We’ll Look Back At This And Cringe (Part 1: European Junk Bonds Yield Less Than US Treasuries)
Financial bubbles are the office Christmas parties of the investment world. They start slowly, with a certain amount of anxiety. But they end wildly, with acts and decisions that in retrospect seem really, really stupid.
Millions of people out there still bear the psychic scars of buying gold at $800/oz in 1980 or a tech stock at 1,000 times earnings in 1999 or a Miami condo for $1,000 per square foot in 2006.
Today’s bubble will leave some similar marks. But where those previous bubbles were narrowly focused on a single asset class, this one is so broad-based that the hangover is likely to be epic in both scope and cumulative embarrassment.
This series will create a paper trail for the morning after, starting with a truly amazing anomaly: European junk bonds now yield less than US Treasury bonds.
European junk bonds offer just 2 per cent
(Financial Times) – High-yield debt belies its name as loose central bank policy skews credit markets The European high-yield market has seen €82bn of new issuance so far this year
A widely tracked index of European junk bonds is on the verge of breaking below the 2 per cent yield barrier for the first time, the latest indication that loose central bank policy has skewed credit markets.
The so-called “yield-to-worst” on ICE Bank of America Merrill Lynch’s euro high-yield index slipped to just 2.002 per cent on Thursday, an all-time low for what is the most commonly used benchmark in the European junk bond market.
The index is comprised of debt sold by companies whose credit ratings are on average below the investment grade threshold. The yield on the index was as high as 6.4 per cent as recently as January 2016, when a global sell-off in riskier assets severely knocked demand for European high-yield bonds.
Shortly after that, in March 2016, the European Central Bank announced it would buy investment grade rated corporate bonds under its quantitative easing programme for first time, kick-starting a strong rally in European credit.
The central bank has since purchased over €100bn of corporate bonds, which investors say has pushed investment grade bond fund managers to increasingly buy double-B rated bonds — the highest-rated category of junk bond. These double-B bonds make up around three-quarters of the European high-yield index.
“It’s really the double-Bs that are skewing the index, particularly after the latest ECB meeting,” said David Newman, head of global high yield at Allianz Global Investors. While the index’s yield is the lowest its ever been, the spread over government bonds is still higher than at the peak of the last credit boom. The index offers 240 basis points over government bonds at present, compared with just 178 basis points in mid-2007.
ICE BoAML’s euro double-B index offers a spread over government bonds of just 197 basis points, however. Mr Newman said analysis from Allianz shows the so-called “illiquidity premium” that investors usually demand to hold riskier high-yield paper has been closer to 300bp historically. “So at current double-B spreads you’re not being compensated for the illiquidity premium, let alone any defaults,” Mr Newman said. “There’s no margin for error basically.”

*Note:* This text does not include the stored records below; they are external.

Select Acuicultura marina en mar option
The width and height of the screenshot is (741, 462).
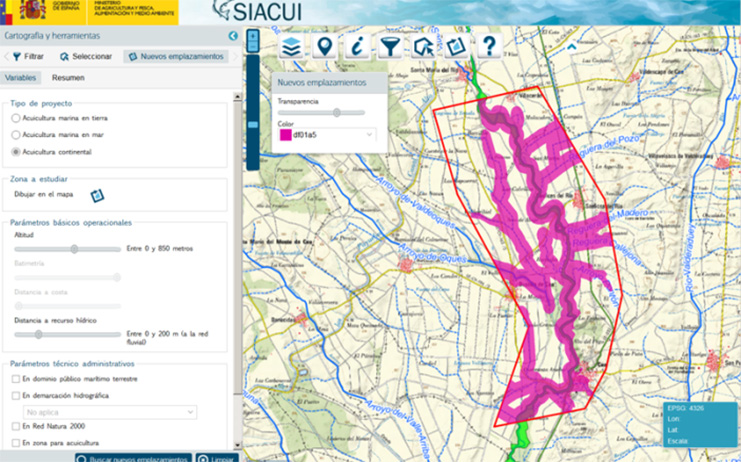(15, 135)
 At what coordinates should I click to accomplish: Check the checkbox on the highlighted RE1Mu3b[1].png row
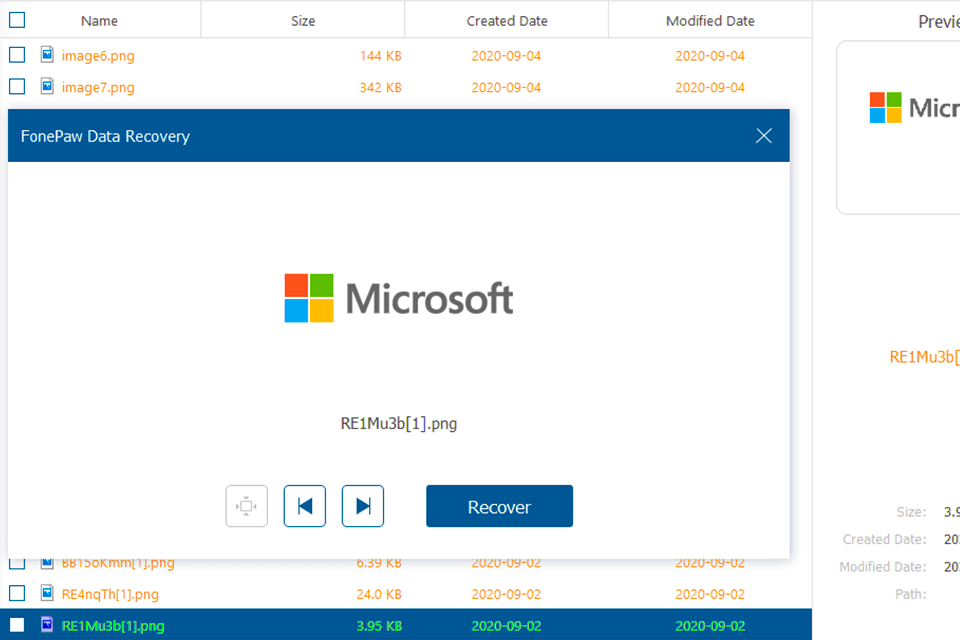[16, 625]
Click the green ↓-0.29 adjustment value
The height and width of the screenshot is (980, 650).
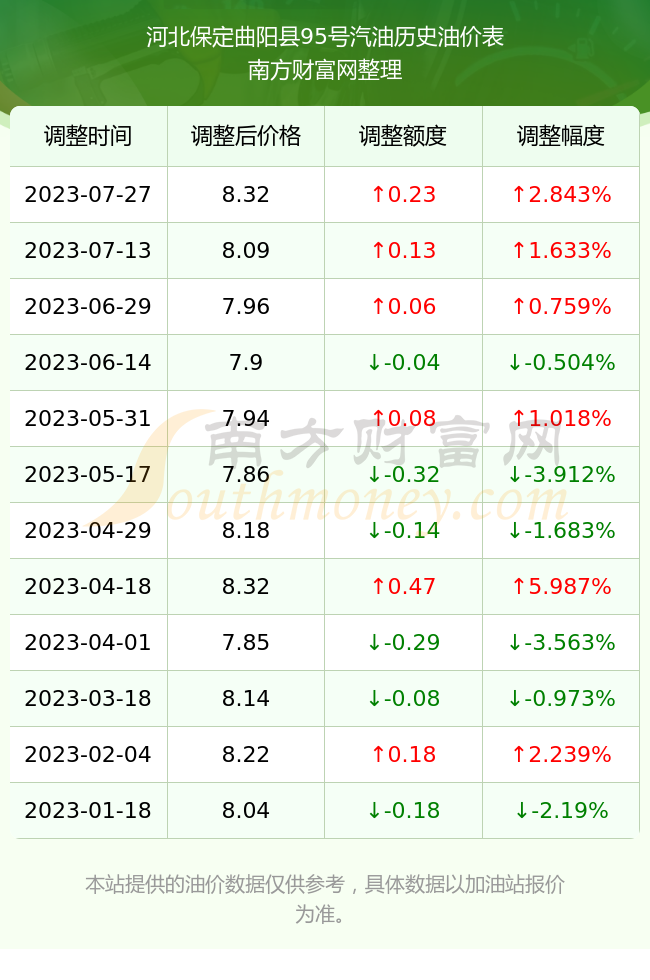(403, 642)
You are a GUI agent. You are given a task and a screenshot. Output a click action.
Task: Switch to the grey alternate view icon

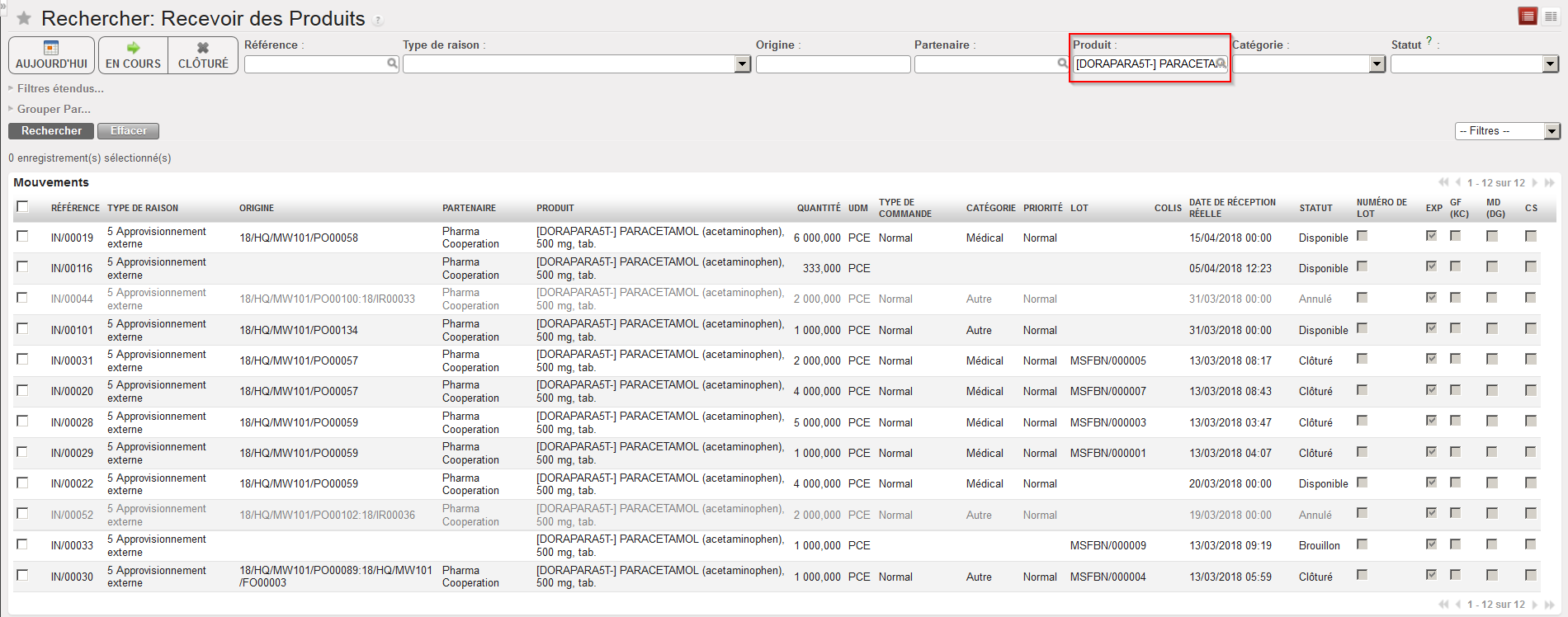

The collapse in yields has spurred record issuance of European high-yield bonds with Italian telecommunications group Wind Tre last week selling the largest euro junk bond on record.
The European high-yield market has seen €82bn of new issuance so far this year, according to JPMorgan credit analysts, which they note is “within touching distance” of the previous full-year record of €84bn set in 2014. The analysts add that the net supply figure is “still subdued”, however, particularly as a red hot market for leveraged loans has seen many companies replaced their bonds with loans instead.
Many investors are worried that this squeeze on net supply is spurring excessive risk taking, with a string of formerly distressed companies in the volatile retail sector recently raising new bonds, for example. “We’re going to break through 2 per cent on the index any day now,” said a credit analyst at an asset manager. “It’s difficult to be bearish in this market and unfortunately people are getting rewarded for being long the riskiest credits.”
There are so many terrifying factoids and data points in this article that it’s hard to know where to begin.
But the overriding theme is financial excess, beginning with governments that have overborrowed to the point that they can only function in a world where money is free.
This requires them to force down all interest rates by flooding the system with newly created currency, which then has to go somewhere. Everyone from money managers required to beat a target rate of return to retirees who need something on which to live are thus forced to lend money to crappy, high-risk companies.
This leads those companies — no fools despite their ugly balance sheets and/or anemic cash flows — to give the suckers what they want in the form of unlimited new borrowing.
The net result: A society that becomes more highly-leveraged by the day, in a classic Austrian School of Economics Ponzi finance orgy.
Or, to return to the opening metaphor, the final hour of a party with an open bar.